Task goal: Go through the data below and copy each line that includes "agent".

Excerpted data:

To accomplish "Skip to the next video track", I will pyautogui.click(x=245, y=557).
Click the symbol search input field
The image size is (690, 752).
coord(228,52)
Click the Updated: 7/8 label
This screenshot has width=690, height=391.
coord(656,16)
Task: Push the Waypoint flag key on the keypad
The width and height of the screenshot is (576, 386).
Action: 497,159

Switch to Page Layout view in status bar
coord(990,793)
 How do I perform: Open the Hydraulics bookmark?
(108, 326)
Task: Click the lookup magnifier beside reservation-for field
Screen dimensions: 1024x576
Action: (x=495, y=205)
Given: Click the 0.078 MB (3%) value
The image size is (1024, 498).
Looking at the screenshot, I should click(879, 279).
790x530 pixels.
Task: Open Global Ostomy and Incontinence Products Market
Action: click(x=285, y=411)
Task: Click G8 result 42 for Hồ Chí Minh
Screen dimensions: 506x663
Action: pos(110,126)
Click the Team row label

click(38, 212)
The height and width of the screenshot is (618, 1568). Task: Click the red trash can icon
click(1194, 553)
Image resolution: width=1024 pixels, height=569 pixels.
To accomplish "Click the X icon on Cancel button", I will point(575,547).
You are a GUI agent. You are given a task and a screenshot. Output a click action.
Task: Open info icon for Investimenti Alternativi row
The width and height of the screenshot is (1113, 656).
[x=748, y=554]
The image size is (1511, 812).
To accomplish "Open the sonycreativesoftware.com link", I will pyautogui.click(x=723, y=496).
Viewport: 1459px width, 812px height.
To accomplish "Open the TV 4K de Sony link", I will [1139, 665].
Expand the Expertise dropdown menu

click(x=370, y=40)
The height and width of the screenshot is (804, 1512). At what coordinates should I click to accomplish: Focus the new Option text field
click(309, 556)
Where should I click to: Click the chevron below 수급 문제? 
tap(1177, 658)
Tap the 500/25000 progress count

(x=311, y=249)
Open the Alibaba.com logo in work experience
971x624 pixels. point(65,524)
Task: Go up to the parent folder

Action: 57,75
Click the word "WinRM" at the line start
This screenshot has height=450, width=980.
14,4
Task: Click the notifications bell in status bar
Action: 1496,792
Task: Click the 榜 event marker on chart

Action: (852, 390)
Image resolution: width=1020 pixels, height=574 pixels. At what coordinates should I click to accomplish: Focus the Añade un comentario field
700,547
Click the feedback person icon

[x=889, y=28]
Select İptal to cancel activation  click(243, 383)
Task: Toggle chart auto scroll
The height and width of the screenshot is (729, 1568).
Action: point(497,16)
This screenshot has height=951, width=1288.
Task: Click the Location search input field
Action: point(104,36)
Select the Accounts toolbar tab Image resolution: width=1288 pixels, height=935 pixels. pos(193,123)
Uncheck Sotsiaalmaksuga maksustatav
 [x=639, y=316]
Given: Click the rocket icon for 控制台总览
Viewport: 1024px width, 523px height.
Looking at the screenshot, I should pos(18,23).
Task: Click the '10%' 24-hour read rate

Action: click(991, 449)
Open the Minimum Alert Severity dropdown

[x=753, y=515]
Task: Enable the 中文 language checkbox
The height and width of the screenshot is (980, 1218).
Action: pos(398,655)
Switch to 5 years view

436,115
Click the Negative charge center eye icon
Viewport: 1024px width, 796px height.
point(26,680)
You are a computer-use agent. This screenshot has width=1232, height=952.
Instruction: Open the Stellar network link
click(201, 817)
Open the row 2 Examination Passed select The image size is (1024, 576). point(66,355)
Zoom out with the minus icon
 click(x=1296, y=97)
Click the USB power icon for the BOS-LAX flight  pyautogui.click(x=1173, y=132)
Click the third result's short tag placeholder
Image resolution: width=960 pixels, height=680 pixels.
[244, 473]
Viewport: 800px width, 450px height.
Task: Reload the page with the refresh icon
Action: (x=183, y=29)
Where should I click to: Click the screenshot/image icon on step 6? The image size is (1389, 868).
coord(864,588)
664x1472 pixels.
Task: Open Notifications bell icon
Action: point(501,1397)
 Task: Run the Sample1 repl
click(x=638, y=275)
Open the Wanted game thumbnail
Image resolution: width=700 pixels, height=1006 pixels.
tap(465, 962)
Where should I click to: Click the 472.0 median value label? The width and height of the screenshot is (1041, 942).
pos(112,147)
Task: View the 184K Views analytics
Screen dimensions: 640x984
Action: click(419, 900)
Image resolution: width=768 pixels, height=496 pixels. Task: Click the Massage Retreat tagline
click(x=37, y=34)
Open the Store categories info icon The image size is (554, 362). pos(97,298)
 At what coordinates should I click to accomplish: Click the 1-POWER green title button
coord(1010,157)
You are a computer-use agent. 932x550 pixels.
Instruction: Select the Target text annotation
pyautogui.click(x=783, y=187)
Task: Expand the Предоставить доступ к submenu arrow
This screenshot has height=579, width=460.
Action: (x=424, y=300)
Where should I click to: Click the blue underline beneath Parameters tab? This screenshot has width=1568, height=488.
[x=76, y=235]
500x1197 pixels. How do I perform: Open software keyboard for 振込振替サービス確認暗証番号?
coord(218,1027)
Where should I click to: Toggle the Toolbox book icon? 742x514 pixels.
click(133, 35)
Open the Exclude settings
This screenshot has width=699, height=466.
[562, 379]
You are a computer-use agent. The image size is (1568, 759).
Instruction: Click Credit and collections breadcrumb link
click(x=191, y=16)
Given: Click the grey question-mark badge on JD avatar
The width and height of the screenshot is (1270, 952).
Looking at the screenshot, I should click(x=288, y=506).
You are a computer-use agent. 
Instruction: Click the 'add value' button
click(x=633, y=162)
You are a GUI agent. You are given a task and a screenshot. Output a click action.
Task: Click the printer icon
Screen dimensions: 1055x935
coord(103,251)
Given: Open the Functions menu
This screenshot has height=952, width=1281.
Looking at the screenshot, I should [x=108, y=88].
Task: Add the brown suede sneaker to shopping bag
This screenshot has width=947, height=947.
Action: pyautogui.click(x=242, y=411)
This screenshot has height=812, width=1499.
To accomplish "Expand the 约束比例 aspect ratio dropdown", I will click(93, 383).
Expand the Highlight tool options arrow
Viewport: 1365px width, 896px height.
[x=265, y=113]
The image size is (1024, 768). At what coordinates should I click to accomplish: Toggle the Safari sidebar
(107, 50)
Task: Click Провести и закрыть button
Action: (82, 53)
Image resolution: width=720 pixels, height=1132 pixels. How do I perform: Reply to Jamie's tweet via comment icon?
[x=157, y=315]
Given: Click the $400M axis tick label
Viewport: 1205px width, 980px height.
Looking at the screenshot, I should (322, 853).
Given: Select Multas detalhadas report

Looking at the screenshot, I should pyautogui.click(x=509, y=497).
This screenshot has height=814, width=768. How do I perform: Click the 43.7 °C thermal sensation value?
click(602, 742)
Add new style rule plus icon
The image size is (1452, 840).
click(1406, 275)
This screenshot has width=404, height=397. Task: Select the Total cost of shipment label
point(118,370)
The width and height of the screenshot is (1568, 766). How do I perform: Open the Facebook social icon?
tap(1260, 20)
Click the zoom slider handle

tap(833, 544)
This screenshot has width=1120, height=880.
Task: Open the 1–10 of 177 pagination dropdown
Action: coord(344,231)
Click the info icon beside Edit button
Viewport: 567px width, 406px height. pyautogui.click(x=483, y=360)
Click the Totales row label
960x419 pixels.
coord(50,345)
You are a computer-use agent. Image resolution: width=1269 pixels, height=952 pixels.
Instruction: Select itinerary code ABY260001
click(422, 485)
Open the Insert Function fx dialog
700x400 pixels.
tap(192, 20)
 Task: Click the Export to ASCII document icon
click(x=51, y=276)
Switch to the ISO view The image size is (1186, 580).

Completed exercise:
You are a GUI agent. You are given a task and a screenshot. Output a click action.
You are a computer-use agent. This screenshot has width=1232, height=952.
You are a computer-use agent. 932x550 pixels.
You are a computer-use agent. The image size is (1568, 759).
You are a computer-use agent. 
You are a GUI agent. You are given a task and a screenshot. Output a click action.
You are a computer-use agent. Image resolution: width=1269 pixels, height=952 pixels.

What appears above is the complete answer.